(Extract)
People really get on my nerves sometimes. But that's my own fault.

Okay, time to start fiddling and thinking.

Let's start with High Pass sharpening in RGB mode.
- Copy photograph
- Filter > Other > High Pass to taste
- Set blending mode to Linear Light and reduce Opacity to taste

Of course, Linear Light is going to be a bit heavy handed. This is because of the way LL works. But it's not the heavy handedness that bothers me - it's the cries of over saturation. "It's over saturated, so change blending mode to Overlay or Soft Light." Guess what? That will also affect saturation, and the point of changing the blending mode is to avoid messing with saturation at all.

Aaahhh! Go away!

The fix is to High Pass sharpen Luminosity only.
- Copy photograph
- Edit > Fill to extract Lum
- Copy this again
- set bottom one to Lum
- Clip the top one to the grey Lum layer
- High Pass and Linear Light, Overlay, or Soft Light the clipped layer

Ta-freaking-da. You just did some High Pass sharpening and left saturation *totally* alone. Was that so hard?

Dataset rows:
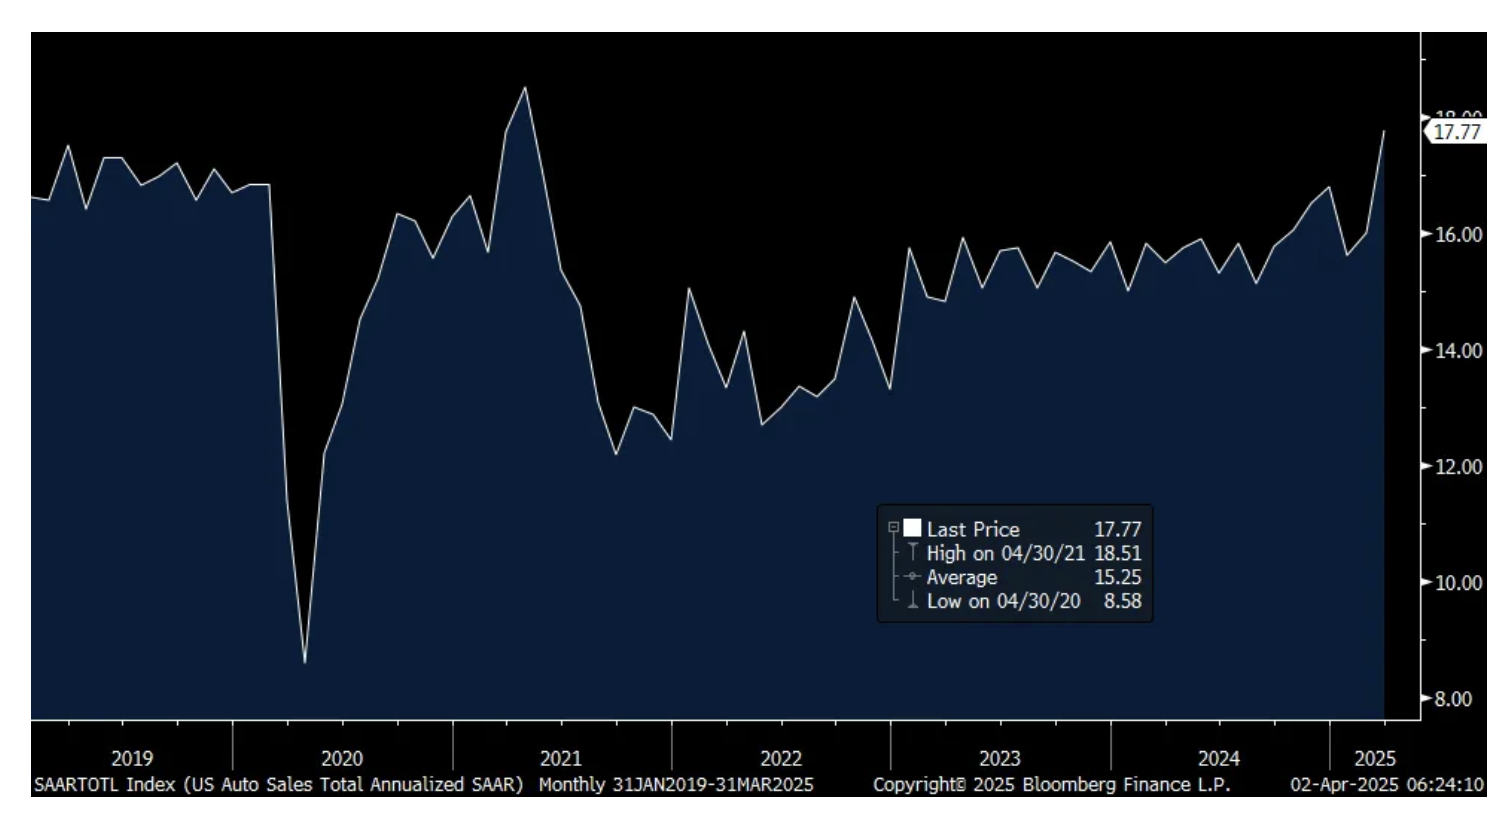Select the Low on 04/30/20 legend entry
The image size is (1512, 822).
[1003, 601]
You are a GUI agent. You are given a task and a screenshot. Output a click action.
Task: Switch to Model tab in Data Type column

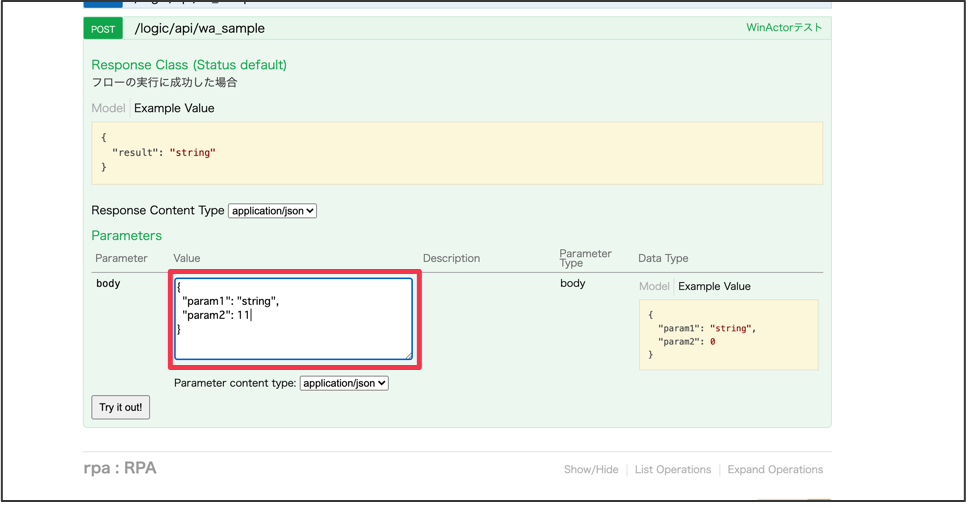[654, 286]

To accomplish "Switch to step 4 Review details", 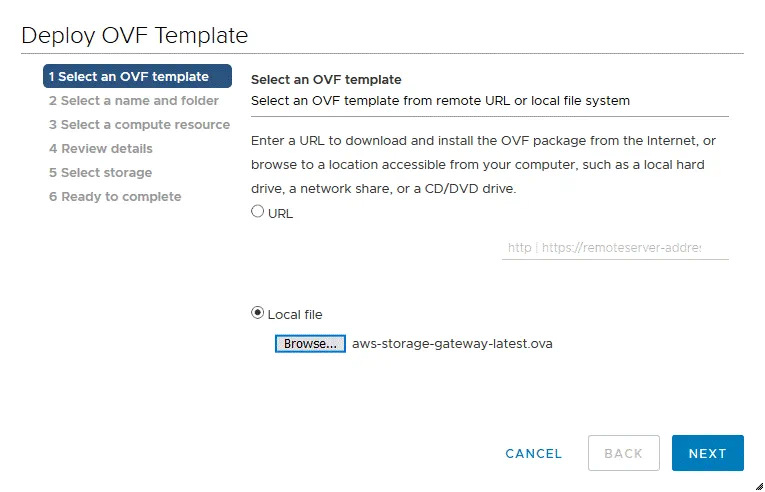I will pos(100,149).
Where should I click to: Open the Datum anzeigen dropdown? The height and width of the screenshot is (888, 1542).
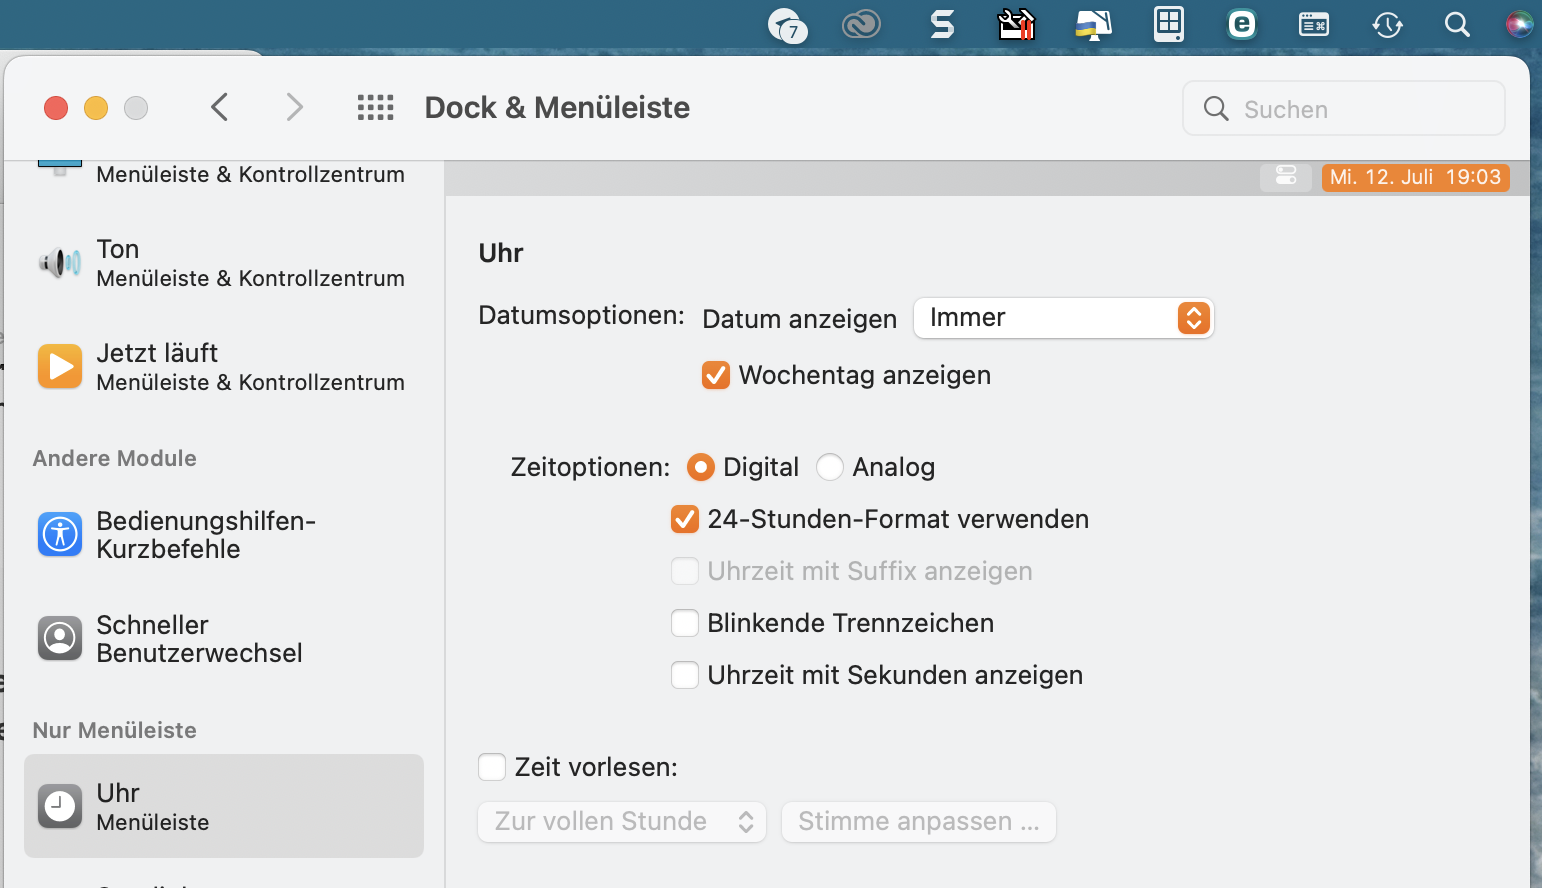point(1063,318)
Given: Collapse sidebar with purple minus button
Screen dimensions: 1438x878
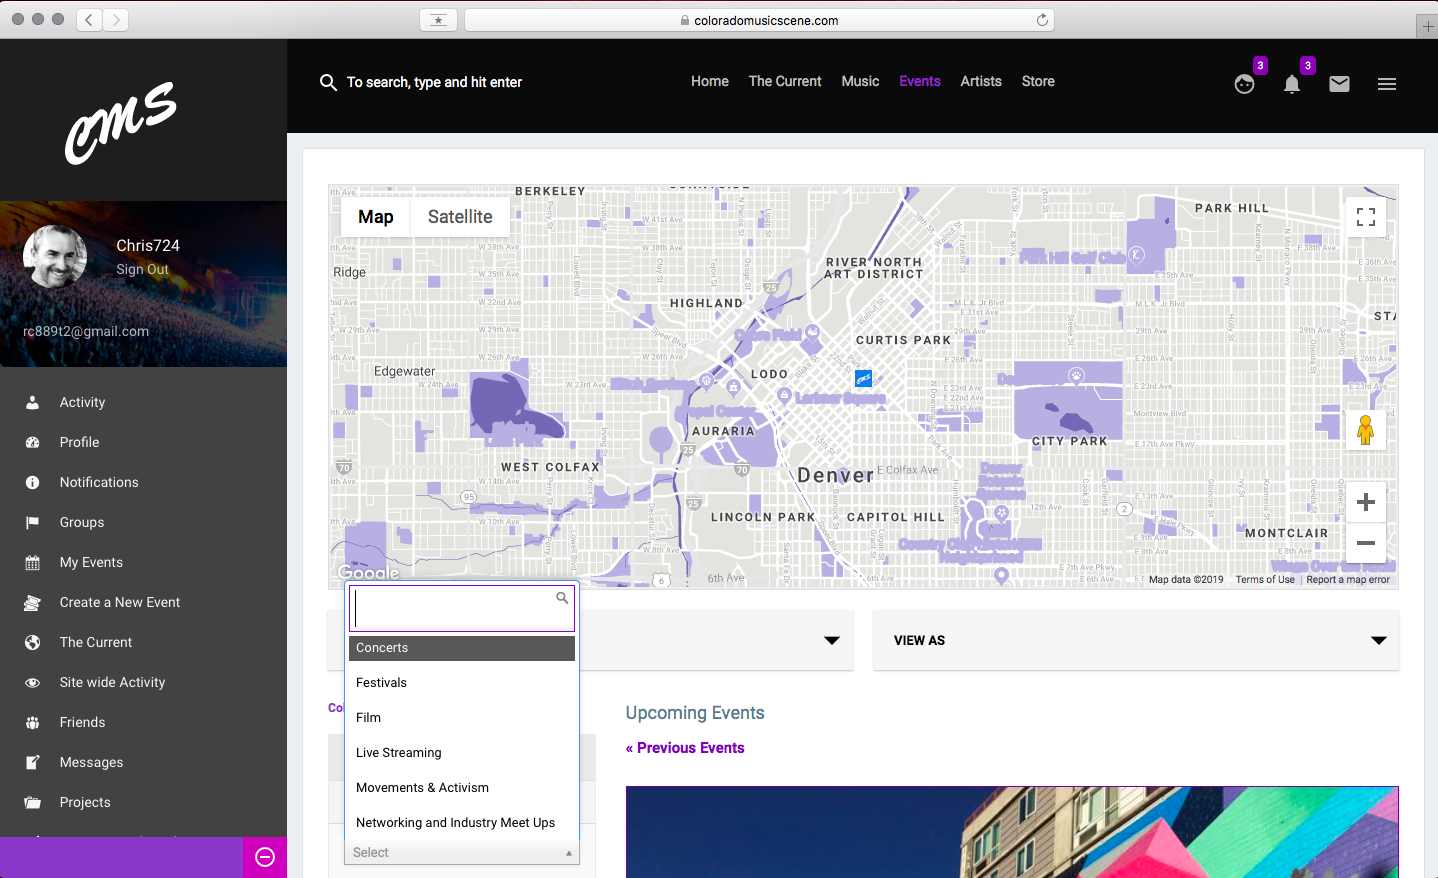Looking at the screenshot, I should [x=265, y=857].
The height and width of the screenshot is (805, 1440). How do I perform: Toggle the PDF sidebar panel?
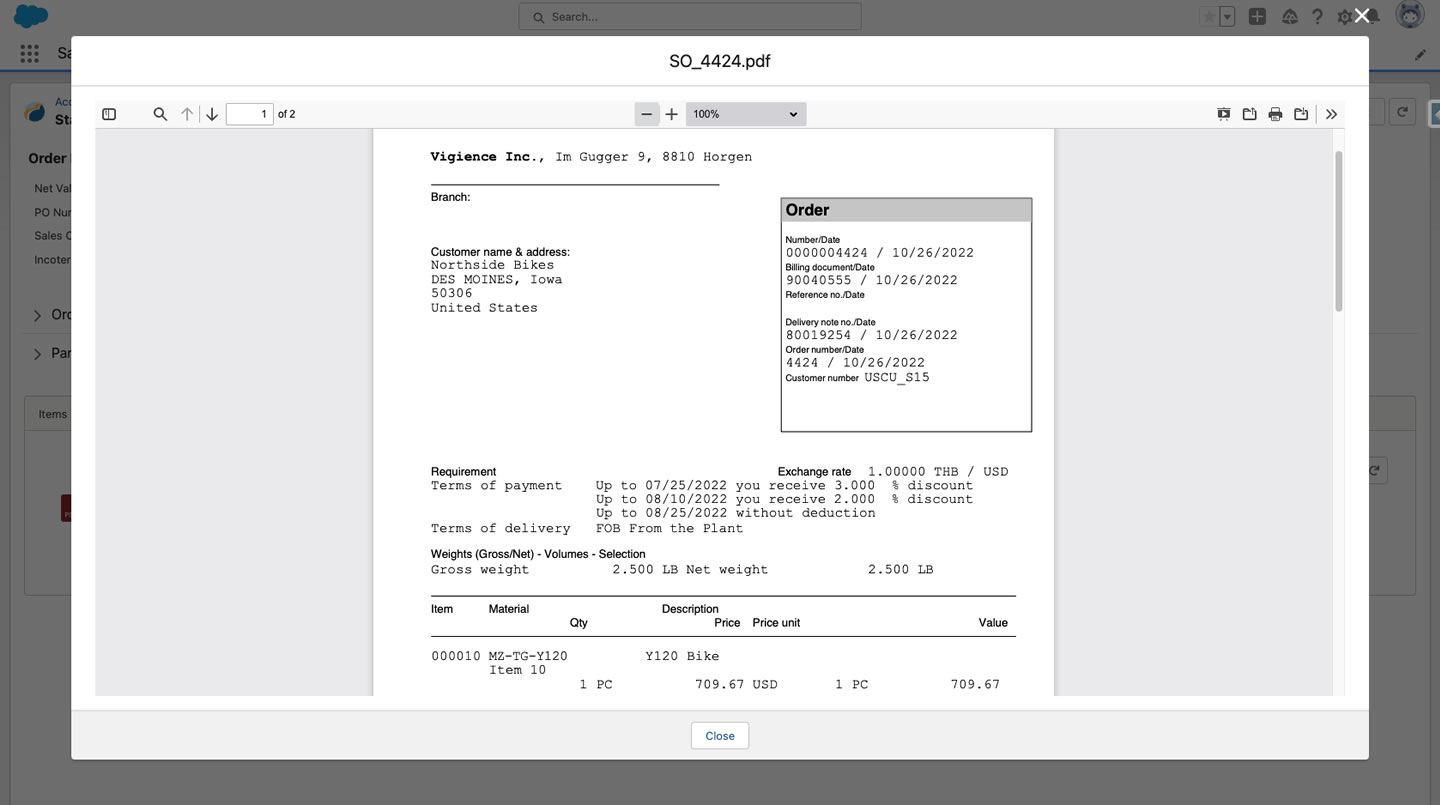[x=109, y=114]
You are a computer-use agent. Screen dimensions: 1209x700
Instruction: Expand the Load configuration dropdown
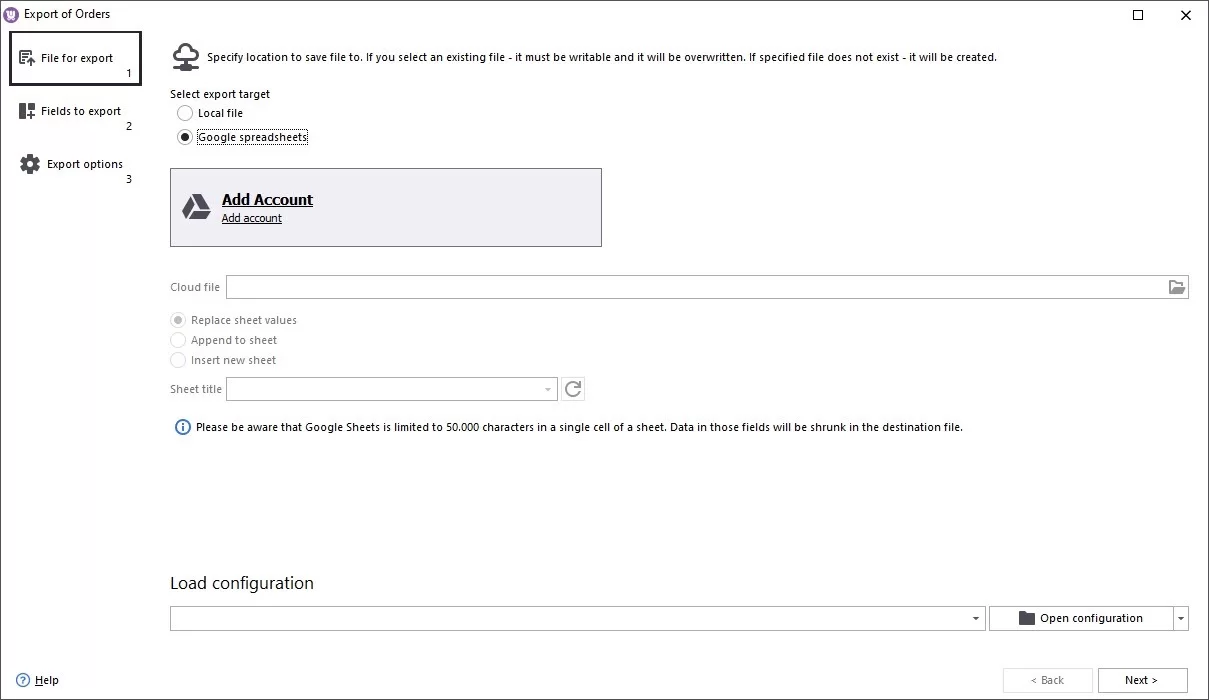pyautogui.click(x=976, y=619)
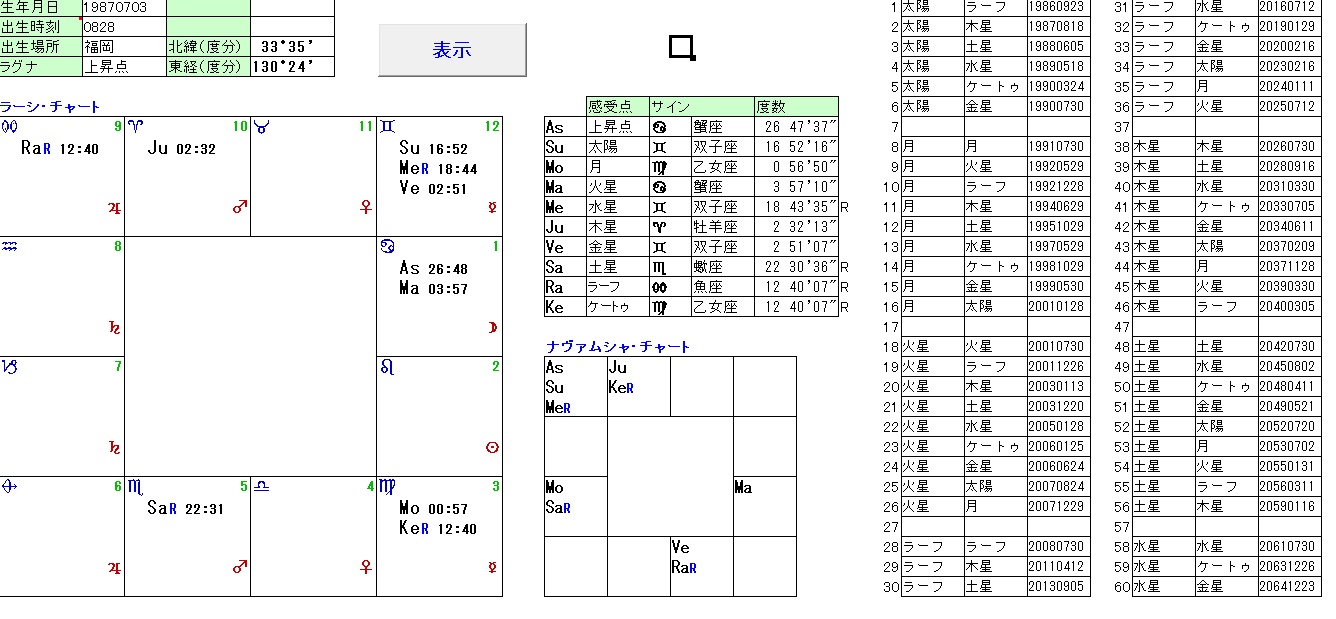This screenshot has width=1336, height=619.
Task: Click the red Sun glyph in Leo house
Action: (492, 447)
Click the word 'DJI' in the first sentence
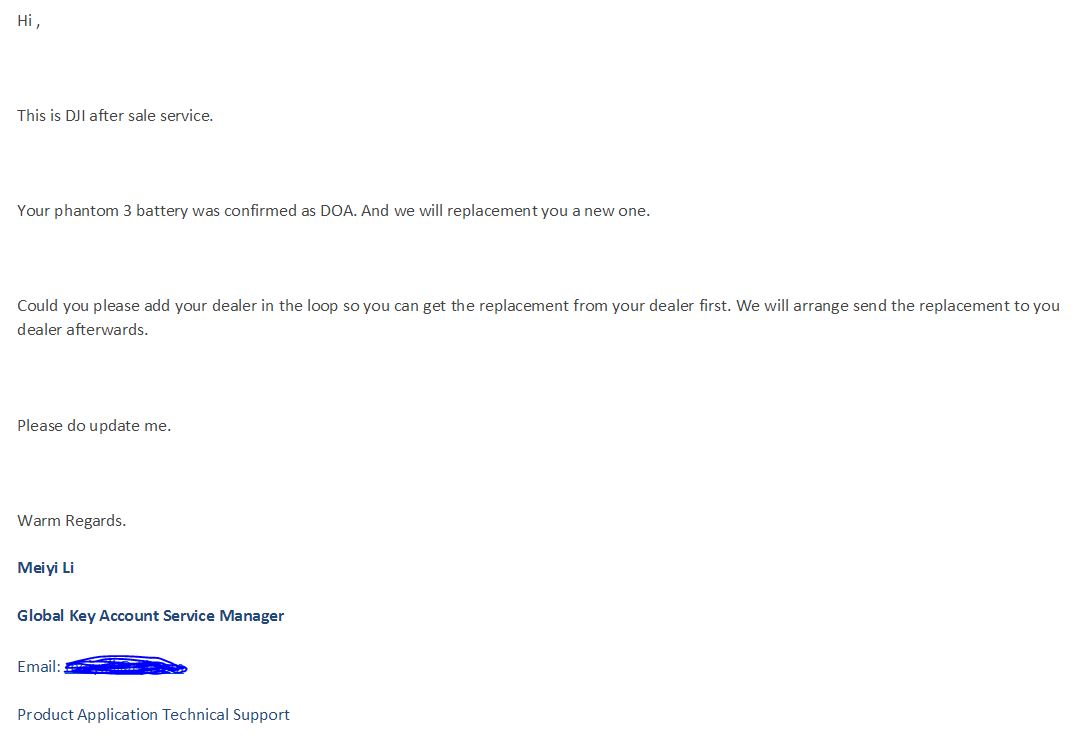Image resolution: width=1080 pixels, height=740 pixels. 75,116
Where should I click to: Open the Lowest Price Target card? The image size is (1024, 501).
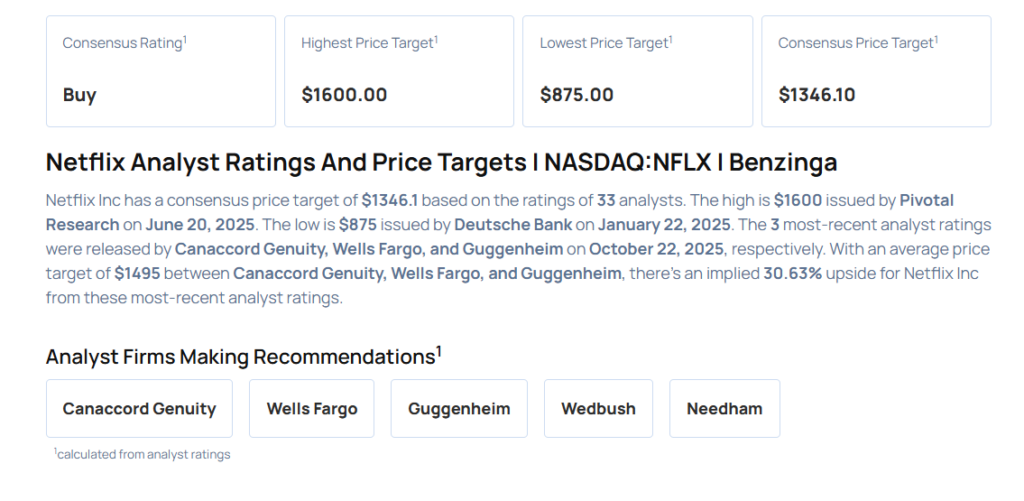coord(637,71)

(Problem set)
1. Repeat a passage from the sharpening text word for word, beginning at the words "Let's start with" and stopping after "saturation at all.".
2. According to the sharpening text, what is the fix that avoids changing saturation?

(Answer list)
1.
Let's start with High Pass sharpening in RGB mode.
- Copy photograph
- Filter > Other > High Pass to taste
- Set blending mode to Linear Light and reduce Opacity to taste

Of course, Linear Light is going to be a bit heavy handed. This is because of the way LL works. But it's not the heavy handedness that bothers me - it's the cries of over saturation. "It's over saturated, so change blending mode to Overlay or Soft Light." Guess what? That will also affect saturation, and the point of changing the blending mode is to avoid messing with saturation at all.

2. High Pass sharpen Luminosity only.